There can also be a similar range of environmental differences in the way plant-based foods are farmed. Some can be less wasteful and less polluting than others.
Scarborough’s team took a good first step in tallying costs, Nierenberg says. But, she argues, more details will be needed about how foods are grown to truly know which foods — or farm practices — take the biggest toll on Earth’s total environment.
Power Words
atmosphere The envelope of gases surrounding Earth or another planet.
carbon dioxide (abbrev. CO2) A gas produced by all animals when the oxygen they inhale reacts with the carbon-rich foods that they’ve eaten. This colorless, odorless gas also is released when organic matter (including fossil fuels like oil or gas) is burned. Carbon dioxide acts as a greenhouse gas, trapping heat in Earth’s atmosphere. Plants convert carbon dioxide into oxygen during photosynthesis, the process they use to make their own food.

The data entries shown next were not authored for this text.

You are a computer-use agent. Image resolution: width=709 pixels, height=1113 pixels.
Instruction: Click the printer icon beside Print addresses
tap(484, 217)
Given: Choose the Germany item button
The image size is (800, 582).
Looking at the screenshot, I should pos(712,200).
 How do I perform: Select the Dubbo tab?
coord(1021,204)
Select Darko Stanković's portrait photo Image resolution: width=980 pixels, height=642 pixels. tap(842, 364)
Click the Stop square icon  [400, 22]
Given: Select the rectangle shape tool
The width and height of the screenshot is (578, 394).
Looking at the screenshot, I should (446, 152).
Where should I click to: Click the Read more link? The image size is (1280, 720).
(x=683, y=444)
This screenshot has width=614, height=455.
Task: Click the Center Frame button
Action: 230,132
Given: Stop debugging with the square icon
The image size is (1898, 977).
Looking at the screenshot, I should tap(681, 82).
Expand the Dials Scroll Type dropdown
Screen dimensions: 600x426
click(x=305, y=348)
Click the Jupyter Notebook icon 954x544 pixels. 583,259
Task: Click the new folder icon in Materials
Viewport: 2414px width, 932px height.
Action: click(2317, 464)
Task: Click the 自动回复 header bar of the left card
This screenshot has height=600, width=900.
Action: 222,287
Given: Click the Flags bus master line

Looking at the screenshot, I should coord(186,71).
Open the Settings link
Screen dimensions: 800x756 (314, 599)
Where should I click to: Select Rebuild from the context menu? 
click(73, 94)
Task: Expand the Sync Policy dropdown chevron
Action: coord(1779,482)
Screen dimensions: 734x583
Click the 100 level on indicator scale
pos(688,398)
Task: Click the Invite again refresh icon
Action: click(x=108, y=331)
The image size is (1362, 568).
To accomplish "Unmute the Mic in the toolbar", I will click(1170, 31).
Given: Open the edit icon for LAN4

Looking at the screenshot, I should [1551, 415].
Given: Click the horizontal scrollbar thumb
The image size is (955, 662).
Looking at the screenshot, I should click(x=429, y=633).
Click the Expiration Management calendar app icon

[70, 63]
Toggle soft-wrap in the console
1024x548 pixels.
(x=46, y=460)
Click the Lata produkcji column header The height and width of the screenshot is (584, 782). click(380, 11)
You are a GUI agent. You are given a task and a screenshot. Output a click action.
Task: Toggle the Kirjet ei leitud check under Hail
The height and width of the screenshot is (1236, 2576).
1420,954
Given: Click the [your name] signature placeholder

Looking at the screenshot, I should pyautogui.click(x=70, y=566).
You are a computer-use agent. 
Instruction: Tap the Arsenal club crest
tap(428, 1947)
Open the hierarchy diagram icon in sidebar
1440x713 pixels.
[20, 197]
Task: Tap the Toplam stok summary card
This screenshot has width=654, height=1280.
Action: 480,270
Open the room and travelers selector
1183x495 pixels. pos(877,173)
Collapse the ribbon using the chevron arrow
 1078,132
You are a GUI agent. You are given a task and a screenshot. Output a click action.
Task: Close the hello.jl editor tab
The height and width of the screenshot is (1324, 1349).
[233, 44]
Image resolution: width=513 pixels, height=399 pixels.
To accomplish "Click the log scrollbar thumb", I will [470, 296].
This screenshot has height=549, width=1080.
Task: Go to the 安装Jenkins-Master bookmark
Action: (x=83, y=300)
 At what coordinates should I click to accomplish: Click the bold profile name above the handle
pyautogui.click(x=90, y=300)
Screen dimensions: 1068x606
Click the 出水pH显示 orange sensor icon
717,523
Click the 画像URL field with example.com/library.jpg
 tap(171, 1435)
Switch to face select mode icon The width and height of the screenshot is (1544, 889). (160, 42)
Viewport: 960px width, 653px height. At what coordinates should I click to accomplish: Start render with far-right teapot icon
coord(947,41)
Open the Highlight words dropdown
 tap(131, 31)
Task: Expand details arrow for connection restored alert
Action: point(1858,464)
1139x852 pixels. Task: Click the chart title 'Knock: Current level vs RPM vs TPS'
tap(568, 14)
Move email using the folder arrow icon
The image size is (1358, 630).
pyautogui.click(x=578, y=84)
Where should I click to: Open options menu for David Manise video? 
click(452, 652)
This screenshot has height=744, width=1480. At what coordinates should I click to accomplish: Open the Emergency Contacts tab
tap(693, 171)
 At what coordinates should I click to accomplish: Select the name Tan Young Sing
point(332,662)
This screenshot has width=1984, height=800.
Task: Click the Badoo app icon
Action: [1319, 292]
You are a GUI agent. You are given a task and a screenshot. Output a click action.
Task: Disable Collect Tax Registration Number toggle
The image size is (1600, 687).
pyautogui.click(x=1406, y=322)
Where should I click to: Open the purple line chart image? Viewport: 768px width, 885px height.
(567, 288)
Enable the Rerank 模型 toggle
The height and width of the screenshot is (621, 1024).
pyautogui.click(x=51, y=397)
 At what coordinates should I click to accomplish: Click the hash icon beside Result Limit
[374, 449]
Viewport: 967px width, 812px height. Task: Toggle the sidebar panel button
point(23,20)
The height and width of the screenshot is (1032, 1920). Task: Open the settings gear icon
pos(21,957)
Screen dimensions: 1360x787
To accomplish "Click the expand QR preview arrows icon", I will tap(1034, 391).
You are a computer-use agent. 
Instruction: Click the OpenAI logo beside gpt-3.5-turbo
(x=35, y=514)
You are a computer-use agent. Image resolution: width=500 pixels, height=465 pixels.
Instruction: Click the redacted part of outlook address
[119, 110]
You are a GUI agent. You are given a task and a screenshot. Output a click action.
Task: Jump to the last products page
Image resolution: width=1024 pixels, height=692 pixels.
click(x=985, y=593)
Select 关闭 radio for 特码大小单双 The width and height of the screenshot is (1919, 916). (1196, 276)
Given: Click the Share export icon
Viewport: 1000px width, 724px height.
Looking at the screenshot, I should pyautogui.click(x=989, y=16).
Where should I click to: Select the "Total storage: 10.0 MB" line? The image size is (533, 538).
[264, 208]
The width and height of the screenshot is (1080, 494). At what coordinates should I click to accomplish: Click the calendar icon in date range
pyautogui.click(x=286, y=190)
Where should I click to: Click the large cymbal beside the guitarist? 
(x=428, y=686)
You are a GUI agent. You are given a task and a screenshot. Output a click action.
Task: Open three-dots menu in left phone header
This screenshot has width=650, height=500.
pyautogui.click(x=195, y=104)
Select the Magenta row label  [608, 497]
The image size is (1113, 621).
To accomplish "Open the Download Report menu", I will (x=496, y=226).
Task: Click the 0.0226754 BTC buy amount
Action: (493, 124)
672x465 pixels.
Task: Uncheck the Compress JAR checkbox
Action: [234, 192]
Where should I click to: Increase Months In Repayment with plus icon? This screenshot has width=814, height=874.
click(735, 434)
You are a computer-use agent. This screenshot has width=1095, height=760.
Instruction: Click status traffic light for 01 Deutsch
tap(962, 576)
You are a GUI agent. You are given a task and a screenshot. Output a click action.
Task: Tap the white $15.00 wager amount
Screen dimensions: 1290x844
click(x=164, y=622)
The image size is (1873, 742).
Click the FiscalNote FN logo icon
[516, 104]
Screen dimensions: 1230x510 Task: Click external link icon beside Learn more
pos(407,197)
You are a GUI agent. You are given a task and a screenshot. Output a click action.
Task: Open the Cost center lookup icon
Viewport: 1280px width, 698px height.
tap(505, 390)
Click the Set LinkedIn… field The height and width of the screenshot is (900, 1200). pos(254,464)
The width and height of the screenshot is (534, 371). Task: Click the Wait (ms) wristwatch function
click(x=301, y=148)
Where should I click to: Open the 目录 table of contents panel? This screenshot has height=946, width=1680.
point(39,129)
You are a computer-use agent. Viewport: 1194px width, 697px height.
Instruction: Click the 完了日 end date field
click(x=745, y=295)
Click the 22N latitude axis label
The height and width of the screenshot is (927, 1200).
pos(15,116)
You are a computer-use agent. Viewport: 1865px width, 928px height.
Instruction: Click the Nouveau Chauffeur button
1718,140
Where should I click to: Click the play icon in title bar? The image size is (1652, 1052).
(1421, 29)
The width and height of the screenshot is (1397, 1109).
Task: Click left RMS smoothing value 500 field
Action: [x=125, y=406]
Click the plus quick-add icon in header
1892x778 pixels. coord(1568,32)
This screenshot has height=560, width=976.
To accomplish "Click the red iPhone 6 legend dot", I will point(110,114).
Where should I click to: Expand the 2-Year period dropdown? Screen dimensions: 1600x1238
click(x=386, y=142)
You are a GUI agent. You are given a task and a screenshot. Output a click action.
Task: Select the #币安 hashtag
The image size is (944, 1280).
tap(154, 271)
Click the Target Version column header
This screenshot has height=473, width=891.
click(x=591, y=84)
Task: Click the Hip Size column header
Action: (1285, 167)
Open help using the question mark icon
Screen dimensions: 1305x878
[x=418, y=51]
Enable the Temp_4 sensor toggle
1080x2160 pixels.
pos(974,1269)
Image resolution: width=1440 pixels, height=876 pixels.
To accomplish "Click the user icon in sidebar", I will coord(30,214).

carbon dioxide equivalents In the atmosphere, carbon dioxide (CO2) works as a heat-trapping gas — often called a greenhouse gas. Many other gases — such as methane and nitrous oxide and hydrofluorocarbons — also trap heat, but their lifetime in the atmosphere can be far longer than carbon dioxide’s. So to compare the warming potential associated with those other pollutants, scientists often convert them into what they term CO2 equivalents. That’s the amount of CO2 needed to warm Earth’s atmosphere by the same amount as those longer-lasting warmers would.
carbon footprint A popular term for measuring the global warming potential of various products or processes. Their carbon footprint translates to the amount of some greenhouse gas — usually carbon dioxide — that something releases per unit of time or per quantity of product.
climate The weather conditions prevailing in an area in general or over a long period.
ecosystem A group of interacting living organisms — including microorganisms, plants and animals — and their physical environment within a particular climate. Examples include tropical reefs, rainforests, alpine meadows and polar tundra.
fermentation The metabolic process of converting carbohydrates (sugars and starches) into short-chain fatty acids, gases or alcohol. Yeast and bacteria are central to the process of fermentation. Fermentation is a process used to liberate nutrients from food in the human gut. It also is an underlying process used to make alcoholic beverages, from wine and beer to stronger spirits.